Scenes rarely play like “scenes” in the films of Robert Altman. They don’t so much begin, reach their point, and end. The dialogue is cluttered, non-stop, layered in around the leads. “Important” lines from the characters the story is about melt into the conversations going on all around them, some punchy and funny, some inane.

It’s like lives — a world — the viewer drops in on, eavesdropping or even invited into by the human comedy — sometimes tragic — unfolding in front of you.

Altman brought “Altmanesque” to the Western with “McCabe and Mrs. Miller,” a scruffy, gorgeous star driven drama about a gambler and entrepreneur (Warren Beatty) who meets a prostitute (Julie Christie) who introduces herself life this.

“I’m a whore, and I know a LOT about whorehouses.”

“McCabe and Mrs. Miller” was a big studio star vehicle with a stunning Pacific Northwest setting (Squamish, British Columbia was the filming location). Altman had spent a little of his “M*A*S*H” capital in Hollywood on the wildly eccentric “Brewster McCloud.” He tried to play Hollywood’s game with films like “McCabe,” the later Elliott Gould/Raymond Chandler mystery noir “The Long Goodbye” and the gambling buddy dramedy “California Split.”

The set is almost as detailed, wooden and “lived-in” as “Popeye’s” Sweethaven, which came later. The wintry location shooting, with themes and images borrowed by such later films as “The Claim” and” The Hateful Eight,” would provide a backdrop for a tale a of man trying to live “up” to his reputation and a British prostitute trying to get her piece of the American Dream before she aged out of that chance.

But being an Altman film, the obvious isn’t “obvious” and the chiaroscuro of the crowded images and “world” we’re immersed in is what’s paramount in this Warner Brothers box office bomb.

Beatty’s McCabe rides into newborn village Presbyterian Church — named for the structure they’re building, a symbol of “civilization” — as a man with a bearskin coat, a bowler hat and a reputation.

The proprieter of the bare-bones-minumum saloon (Rene Auberjonois) thinks he knows the man’s name, and his reputation, that he killed a fellow a while back. McCabe does nothing to deny this, insists he only be called by his last name, and rolls out a tattered red duck table cloth to invite the locals to play poker.

An Altmaneseque touch — we don’t see McCabe win, clean out the locals and finance everything to follow via his skills at five card stud. He loses. A lot.

But next thing we know, he’s secured land, planned a saloon and brothel and traveled back down the trail to Bear Claw to procure prostitutes, the saddest and most ill-used hookers in the West.

It isn’t until Mrs. Miller rolls up on him, asks him to feed her and lays out her “hygiene” and long-term plan (to make enough money to buy a San Francisco boarding house for her declining years) that everything starts to pay off for McCabe.

Mrs.
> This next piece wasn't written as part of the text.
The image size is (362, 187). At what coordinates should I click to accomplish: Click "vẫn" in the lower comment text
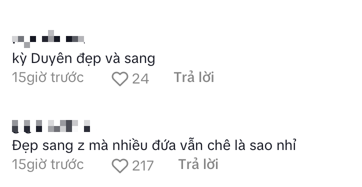(191, 146)
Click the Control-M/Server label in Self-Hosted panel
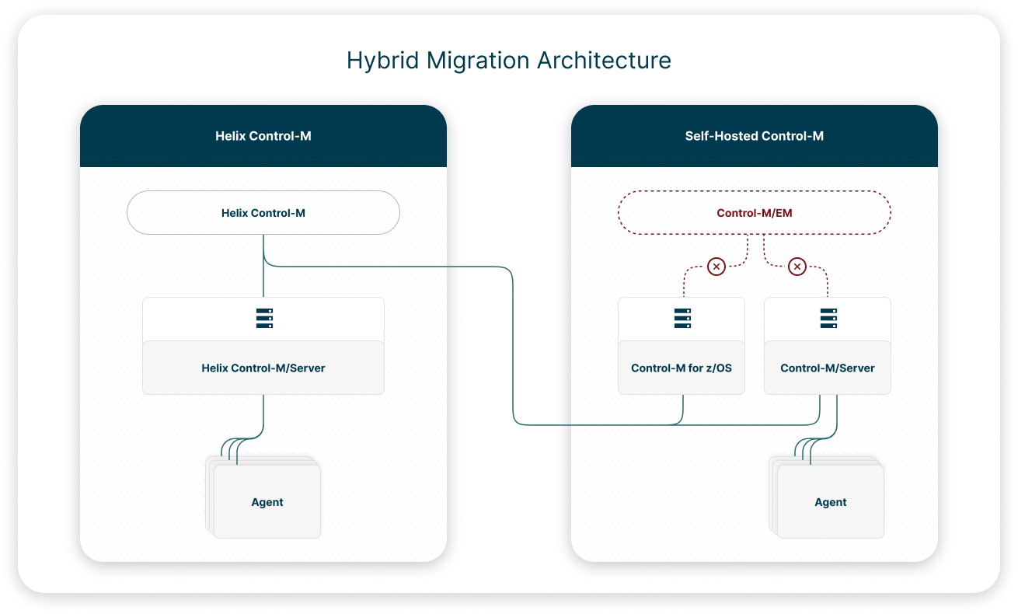The image size is (1018, 614). 828,368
Miller makes him build a bathouse, makes patrons of their brothel — which he also builds — visit and pay to bathe before they’re allowed to be near the new “San Francisco” sex workers she brings in, and McCabe almost doesn’t care that his saloon and gambling parlor takes a back seat.

McCabe kind of, sort of, goes sweet on Mrs. Miller, who indulges that ardour — for a price. Mrs. Miller has a secret. So does McCabe, we figure.

When McCabe is challenged to sell out his property to a bloody-minded mining concern (Michael Murphy represents them), we start to wonder if he’s as tough as his bluff, foul-mouthed bravado makes out.

“If a frog had wings, he wouldn’t bump his ass so much, follow me?”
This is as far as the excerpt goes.